▸ Source excerpt
--------

However, when youʼre editing critical material that will be bundled with an edition
of a text in (for example) a print volume, you need to be able to point into the text,
just as you need to be able to attach annotations to specific points in the text.
There are two scenarios in which we do this:
Annotations are
<note>
elements (documented in detail in Writing Annotations) which live in separate files outside the plays to which they refer. At build time,
annotations may be rendered as links with popups, or as footnotes in a print edition.
Annotations are pinned to a location in the text using a system of anchors and pointers which is documented
in Writing Annotations.
Although we know that pointing between electronic texts which are in constant development
is inherently fragile, there are situations in which we need to be able to create
a canonically-formatted text reference in a critical text to a specific point in the
text which is being discussed. If these texts are in the same portfolio, then we know
they will be built at the same time, and therefore any output created will be consistent
across that build.
This enables us to solve the particular problem noted above, where we would like to
have a canonically-structured textual reference such as 2.3.45 appearing in the critical text, and this is particularly important for the print
texts that we are going to publish. We donʼt want to have the author of the critical
text write a literal 2.3.45 into their document, because lineation may change as the text is edited, but we do
want a critical introduction to be able to contain such text when it is printed; therefore
the actual text must be generated at build time. We do this using a
<ptr>
element with
@type=localCit:
<div><!-- In the critical text: --> <p><!-- ... --> the king addresses the <quote>noble English</quote>
(<ptr type="localCit" target="doc:emdH5_FM.xml#emdH5_FM_anc_2000"/>) separately <!-- ... --></p> <!-- In the play text: --> <l>Oh, <anchor xml:id="emdH5_FM_anc_2000"/>noble English,</l> </div>
At build time, this will be expanded to (for example) (1.2.111). You will notice that we use the same mechanism for creating a point in the text that
can be addressed as we do for annotations: we insert an anchor (see Writing Annotations for instructions on how to do that). To specify a range, include pointers to two
anchors with a space between them:
If youʼre pointing at an entire line, speech, scene or act, then thereʼs no need to
insert two anchors. You can instead add an
@xml:id to the target element (
<l>
,
<sp>
, or
<div>
, if there isnʼt one there already, and point to that instead. To create a new
@xml:id, the simplest way is to insert an anchor element in the usual way, then take its
@xml:id, which is guaranteed to be unique, and use that, discarding the rest of the
<anchor>
.

--------

▸ Stored data
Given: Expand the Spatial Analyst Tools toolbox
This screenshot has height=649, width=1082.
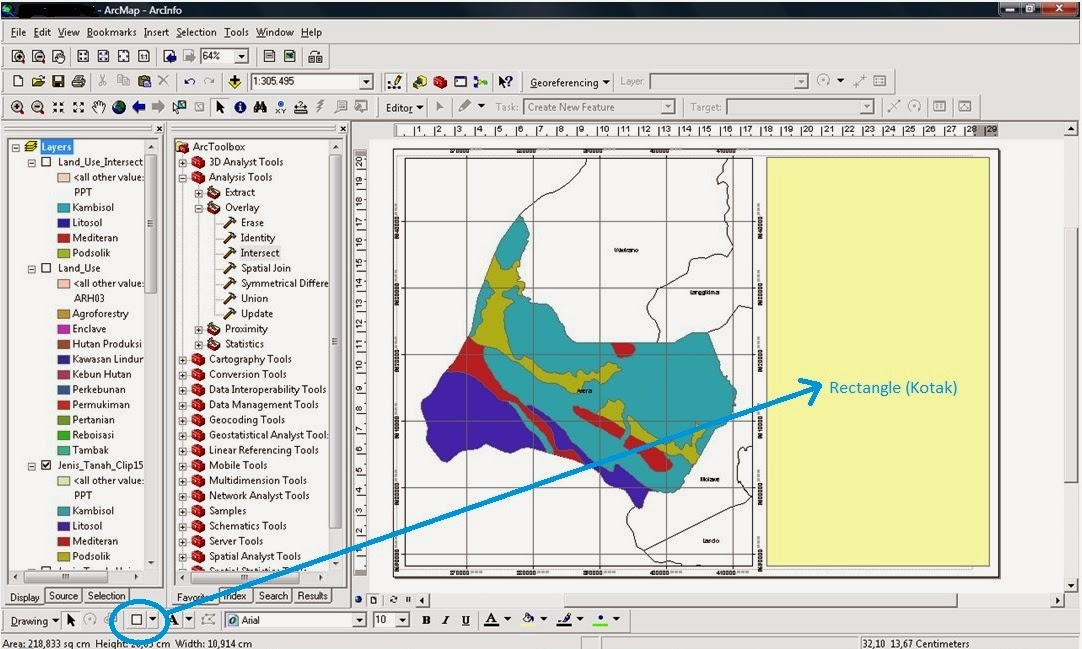Looking at the screenshot, I should (x=183, y=556).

--------

▸ Requests
1. Answer these questions from the excerpt on annotations and pointers:
(a) Where do annotation elements live?
(b) What element and attribute value are used to generate a reference such as 2.3.45 at build time?
(c) How do you specify a range?
2. Summarize the excerpt on annotations and pointers in two sentences.
3. Please write what comes next in the excerpt on annotations and pointers, starting after its final sentence.
The listing is not needed for what comes next.

▸ Final answers
1.
(a) In separate files outside the plays to which they refer.
(b) A <ptr> element with @type=localCit.
(c) Include pointers to two anchors with a space between them.

2. Annotations live in separate files, are pinned to points in the text with anchors and pointers, and may be rendered at build time as links with popups or as footnotes in print. To put a canonical reference such as 2.3.45 into a critical text without writing it literally, a <ptr> element with @type=localCit points to an anchor and is expanded at build time; a range uses two anchors, while a whole line, speech, scene or act can be targeted through an @xml:id on that element.

3.
This documentation lists and explains a number of different custom processing instructions
used by the LEMDO project to include content from elsewhere, and to trigger the automatic
generation of content.
LEMDO prefers the use of processing instructions for the purposes of inclusion over
other methods such as XInclude because it is more flexible; processing for XPointers
in XInclude instructions is not widely supported, and some processors and validators
may act upon XInclude instructions when theyʼre not intended to be processed. There
are two PI-based inclusions in LEMDO: <?lemdo-include href="doc:learn_encodeLinks_intro"?>
This lemdo-include PI is used in the lemdo.odd file to assemble the separate documentation files found in the data/documentation folder into a single structured document before that is processed into the documentation
web pages. This PI should not be used outside of the ODD file. See Documentation and the ODD File for more information.
Another set of processing instructions provides a way to generate content in an output
page based on metadata elsewhere in the project. These are three examples: <?taxonomy-table
ref="emdAudiences"?>
This tells the processor to find the
<taxonomy>
element in TAXO1 which whose
@xml:id=emdAudiences, and process it to create a TEI
<table>
element laying out all the categories and their definitions. That table is later
processed into an HTML table in the documentation page for the site.
<?charDecl-table ref="characters"?>
This tells the build process to generate a table from from character declarations
(
<charDecl>
elements) in TAXO1.
This generates a table from a
<listPrefixDef>
, also in TAXO1.
Processing for these PIs is specified in two places: first in the documentation_inclusion_master.xsl file, which handles the majority of cases since they occur mainly in documentation;
but also in the xml_original_templates.xsl module, to handle any cases in which a PI may be used in a page which is not part
of the documentation. These templates should be updated in a synchronized way.
LEMDO sites are static sites conformant with Endings principles, so they use the Endings-developed staticSearch system to provide search functionality for individual anthologies. Rather than check
out a fresh copy of the staticSearch codebase every time we build something, we store
a static copy of the codebase in our repository in code/search/staticSearch. This should be an up-to-date stable version of the codebase.
When any anthology is built, the staticSearch codebase is copied into a staticSearch
folder in the anthologyʼs products folder. We could run all our staticSearch build
indexing for all anthologies directly from the code/search/staticSearch folder, but making a copy enables us to do tests with alternative versions of staticSearch
if we need to, using a single anthology.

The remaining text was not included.